After our race, Young Ankit and I struck up some conversation as we sat waiting for the rest of our group to catch up with us. Ankit was working as a porter, carrying the diplomat’s pack, but I had noticed that he seemed a little different from the rest of the porters. Younger, less beat-down. He was more wide-eyed, and certainly more social. Many of the other porters didn’t even speak English. Ankit was animated, articulate, and curious about life in countries other than his own.
It turned out, this was his first-ever trek. He was 15.
It was all still an adventure to him.
[This is a chapter from my travel book. There are lots more chapters posted on the blog, but if you’d prefer to read them all at once, sign up for my e-mail newsletter and I’ll be sure to let you know when they’re available in a condensed form!]
We talked a little bit more about his family, his life. He wanted to go on to university, for tourism. He wasn’t sure if he would be able to. It looked like he might be trekking for the foreseeable future. I wasn’t sure what to say to him; so I didn’t say anything. I looked down at my feet. My cheap, Chinese-made hiking boots had handled that sprint pretty well. I even thought about bringing them home for a second. The thought didn’t last long — I had a nice pair of hiking boots at home. I didn’t need two.

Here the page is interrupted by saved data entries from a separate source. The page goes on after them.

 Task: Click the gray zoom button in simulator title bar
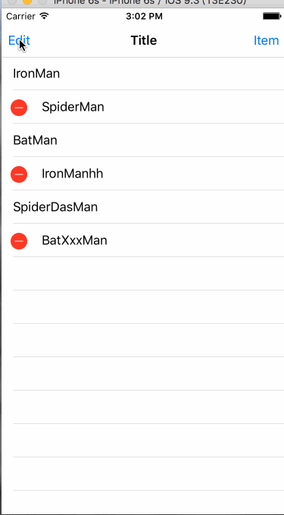pos(42,2)
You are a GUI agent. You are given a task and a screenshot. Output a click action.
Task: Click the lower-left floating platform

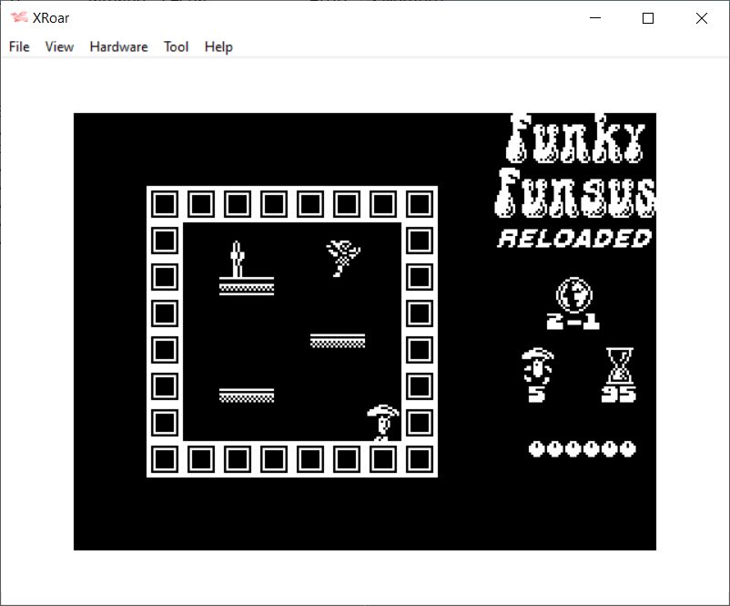click(247, 395)
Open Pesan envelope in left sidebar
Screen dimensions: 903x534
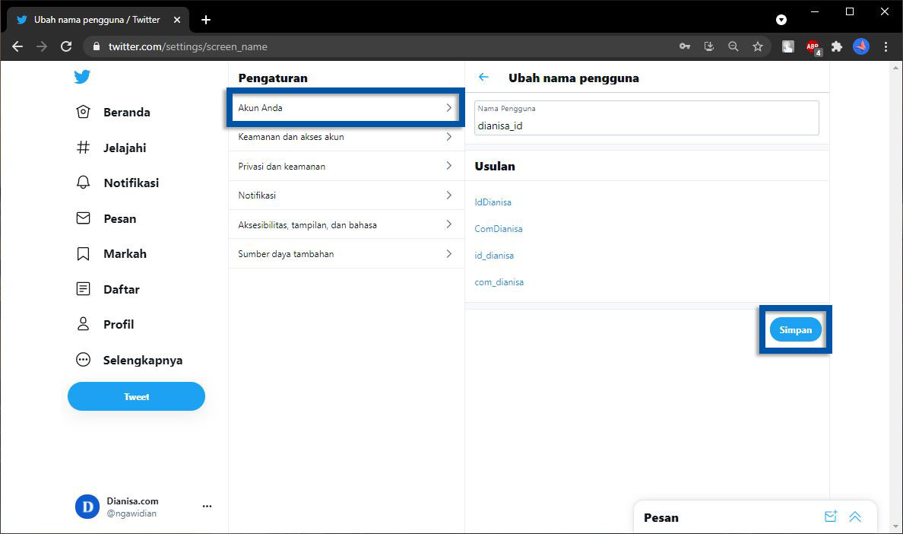[107, 218]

I looked at Ankit’s shoes. Beat-up old tennis shoes, bereft of both tread and thread.
“What size shoe do you wear?” I asked Ankit. He told me a size that was a little smaller than my own, but not significantly.
I nodded, and didn’t say more. Anker came around the corner and put a convenient end to the conversation. “He’s too fast,” Ankit said, laughing.
“Too crazy,” Anker said. “Like that, you will die.”
We picked up our packs and resumed trekking down. We descended quickly, with little preamble or conversation. Breaks were short, as we all brimmed with motivation.
I largely trekked alone, at the front of the pack.
My mind was on Holly, and the job I was set to interview for in Austria. My past, and my future. I was not inhabiting the moment.
The staggering mountains passed by without much appreciation. My mind was in the past — a different set of mountains, a different moment.
***
Unlike a lot of things in life, there was a clear moment where I fell in love with Holly. Although I had felt the tension growing for months, I had resisted it. Just about everyone I knew was in love with her. Some openly, some secretly. And yet, one morning I woke up in her bed to find we had slipped up, and let sex into our friendship. Sheepishly, we said our goodbyes, thought on it for a few days, and said it could never be.
But a few weeks later, late night, the last two remaining awake after a group hangout, it all came rushing back. Holly sat down, handed me a cup of tea, and quite unexpectedly said: “I love you.”
She says the look on my face crushed her. It was a premonition of hurt. But still, my heart gave me no choice: I took her upstairs to her room, laid her down, and made love. She fell asleep in my arms, and still that was not the moment.
The moment came a week later. We snuck out on a date, still trying to find our footing without alerting our sprawling group of friends, who would surely find the whole thing scandalous. In Nepal, years later, I could still recall the night perfectly.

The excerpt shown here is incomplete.